### Records supplied
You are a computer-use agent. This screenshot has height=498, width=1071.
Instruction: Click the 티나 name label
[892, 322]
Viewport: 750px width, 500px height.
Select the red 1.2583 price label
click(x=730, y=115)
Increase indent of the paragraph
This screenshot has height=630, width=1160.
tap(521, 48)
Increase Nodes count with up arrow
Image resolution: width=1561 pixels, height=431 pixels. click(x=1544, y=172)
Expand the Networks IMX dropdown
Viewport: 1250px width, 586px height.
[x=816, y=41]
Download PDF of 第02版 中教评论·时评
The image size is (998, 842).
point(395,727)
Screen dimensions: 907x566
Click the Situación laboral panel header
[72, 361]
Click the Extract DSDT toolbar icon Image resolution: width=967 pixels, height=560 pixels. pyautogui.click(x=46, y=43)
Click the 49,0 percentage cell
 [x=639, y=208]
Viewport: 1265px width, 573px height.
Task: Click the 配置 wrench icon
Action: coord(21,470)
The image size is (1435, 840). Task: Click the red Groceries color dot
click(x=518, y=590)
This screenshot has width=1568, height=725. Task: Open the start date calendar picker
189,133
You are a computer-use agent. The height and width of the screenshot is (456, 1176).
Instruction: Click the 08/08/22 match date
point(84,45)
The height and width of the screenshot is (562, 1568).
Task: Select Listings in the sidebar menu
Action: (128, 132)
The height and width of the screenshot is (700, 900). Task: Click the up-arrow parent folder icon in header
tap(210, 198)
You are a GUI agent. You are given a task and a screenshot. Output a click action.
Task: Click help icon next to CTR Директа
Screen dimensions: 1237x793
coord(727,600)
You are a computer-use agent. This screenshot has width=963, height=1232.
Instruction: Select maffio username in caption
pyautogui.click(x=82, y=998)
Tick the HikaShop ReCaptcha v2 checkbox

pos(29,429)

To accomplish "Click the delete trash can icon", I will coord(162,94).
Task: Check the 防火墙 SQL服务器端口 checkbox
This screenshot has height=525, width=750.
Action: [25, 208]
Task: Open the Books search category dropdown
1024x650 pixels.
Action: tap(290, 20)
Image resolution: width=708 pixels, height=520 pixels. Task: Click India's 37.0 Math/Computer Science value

### Aim of the exercise
Exactly the lines from the one containing "Task: Check the 防火墙 SQL服务器端口 checkbox" through the end of the records above are to be printed, and no others.

### Solution to this exercise
Task: Check the 防火墙 SQL服务器端口 checkbox
This screenshot has height=525, width=750.
Action: [25, 208]
Task: Open the Books search category dropdown
1024x650 pixels.
Action: tap(290, 20)
Image resolution: width=708 pixels, height=520 pixels. Task: Click India's 37.0 Math/Computer Science value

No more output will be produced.